— Eh! fece Gambalesta, cosa dite! Come! non contenti di far seguire il mio padrone, di sospettare della sua lealtà, quei gentlemen vogliono altresì suscitargli degli ostacoli! Arrossisco per loro!

— Ma via! Che volete dire? domandò Fix.

— Voglio dire che è una vera indelicatezza. Tanto vale spogliare il signor Fogg, pigliargli i danari dalle tasche!

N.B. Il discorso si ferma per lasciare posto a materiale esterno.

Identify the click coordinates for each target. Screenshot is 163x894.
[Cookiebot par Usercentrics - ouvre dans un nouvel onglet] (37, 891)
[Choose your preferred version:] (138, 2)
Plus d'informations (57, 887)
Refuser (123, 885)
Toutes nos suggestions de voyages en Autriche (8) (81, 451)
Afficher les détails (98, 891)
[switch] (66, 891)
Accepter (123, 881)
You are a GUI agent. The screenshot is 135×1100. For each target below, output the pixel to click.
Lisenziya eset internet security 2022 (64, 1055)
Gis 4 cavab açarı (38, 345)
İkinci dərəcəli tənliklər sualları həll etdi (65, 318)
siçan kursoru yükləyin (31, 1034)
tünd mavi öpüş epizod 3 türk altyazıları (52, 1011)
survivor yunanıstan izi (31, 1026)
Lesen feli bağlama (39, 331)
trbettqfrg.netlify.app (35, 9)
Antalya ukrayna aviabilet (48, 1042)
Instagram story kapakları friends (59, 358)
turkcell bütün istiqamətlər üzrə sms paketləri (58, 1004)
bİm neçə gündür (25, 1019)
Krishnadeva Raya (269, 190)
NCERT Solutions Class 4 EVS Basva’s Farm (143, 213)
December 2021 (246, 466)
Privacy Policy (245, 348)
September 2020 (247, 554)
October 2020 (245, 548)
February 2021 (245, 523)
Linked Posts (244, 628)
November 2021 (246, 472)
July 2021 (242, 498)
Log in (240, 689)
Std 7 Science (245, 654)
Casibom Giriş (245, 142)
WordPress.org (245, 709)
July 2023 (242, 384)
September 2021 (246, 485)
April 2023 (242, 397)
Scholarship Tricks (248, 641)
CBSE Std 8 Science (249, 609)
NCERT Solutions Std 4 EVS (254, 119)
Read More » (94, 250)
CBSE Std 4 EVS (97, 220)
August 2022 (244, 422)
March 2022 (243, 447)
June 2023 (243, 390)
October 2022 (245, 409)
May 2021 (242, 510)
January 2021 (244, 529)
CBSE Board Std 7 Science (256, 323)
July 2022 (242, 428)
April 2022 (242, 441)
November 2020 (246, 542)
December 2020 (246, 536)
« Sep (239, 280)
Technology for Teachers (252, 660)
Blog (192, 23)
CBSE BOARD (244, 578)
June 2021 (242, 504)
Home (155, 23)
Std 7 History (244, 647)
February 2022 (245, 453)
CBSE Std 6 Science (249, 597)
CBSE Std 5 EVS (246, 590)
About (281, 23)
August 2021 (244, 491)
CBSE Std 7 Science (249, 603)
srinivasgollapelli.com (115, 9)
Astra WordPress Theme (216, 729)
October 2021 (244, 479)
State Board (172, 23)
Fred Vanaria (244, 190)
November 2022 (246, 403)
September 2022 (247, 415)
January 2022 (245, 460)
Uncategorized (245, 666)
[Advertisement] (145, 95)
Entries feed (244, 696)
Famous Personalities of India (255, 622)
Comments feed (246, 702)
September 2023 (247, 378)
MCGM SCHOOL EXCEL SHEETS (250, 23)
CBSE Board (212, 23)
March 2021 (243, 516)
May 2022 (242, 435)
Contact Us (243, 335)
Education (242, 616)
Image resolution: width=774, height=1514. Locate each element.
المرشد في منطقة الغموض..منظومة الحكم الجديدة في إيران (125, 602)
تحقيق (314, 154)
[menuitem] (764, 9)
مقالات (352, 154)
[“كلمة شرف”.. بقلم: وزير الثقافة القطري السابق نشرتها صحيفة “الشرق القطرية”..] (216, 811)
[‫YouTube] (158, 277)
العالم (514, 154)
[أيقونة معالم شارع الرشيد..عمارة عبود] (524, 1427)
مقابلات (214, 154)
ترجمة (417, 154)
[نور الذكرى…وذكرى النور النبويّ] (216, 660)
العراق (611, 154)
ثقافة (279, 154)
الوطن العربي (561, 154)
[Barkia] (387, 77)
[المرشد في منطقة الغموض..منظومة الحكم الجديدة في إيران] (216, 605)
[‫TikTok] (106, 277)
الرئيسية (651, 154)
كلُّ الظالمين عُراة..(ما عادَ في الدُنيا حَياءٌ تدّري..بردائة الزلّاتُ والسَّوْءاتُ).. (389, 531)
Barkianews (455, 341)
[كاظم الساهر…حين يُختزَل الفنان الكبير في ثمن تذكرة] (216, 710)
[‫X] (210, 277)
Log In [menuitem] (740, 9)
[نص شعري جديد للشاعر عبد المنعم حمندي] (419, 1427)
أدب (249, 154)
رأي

— Ma a questo appunto vogliamo arrivare.

— Ma è un tranello!„ esclamò Gambalesta, che si animava allora sotto l’influenza del brandy che gli mesceva Fix, e cui beveva senz’accorgersene, un tranello in tutte le forme! Dei gentlemen! dei colleghi!

Fix incominciava a non raccapezzarsi più.

“Dei colleghi! esclamò Gambalesta, dei membri del Reform-Club! Sappiate, signor Fix, che il mio padrone è un onest’uomo, e che, quando ha fatto una scommessa, gli è lealmente ch’ei pretende guadagnarla.

— Ma chi credete dunque ch’io sia? domandò Fix fissando il suo sguardo su Gambalesta.

— Oh bella! un agente dei membri del Reform-Club, che ha la missione di controllare l’itinerario del mio padrone, il che è singolarmente umiliante! Laonde, sebbene io abbia indovinato la vostra qualità, mi sono bene astenuto dal parlarne al signor Fogg.

— Non sa nulla? chiese vivamente Fix.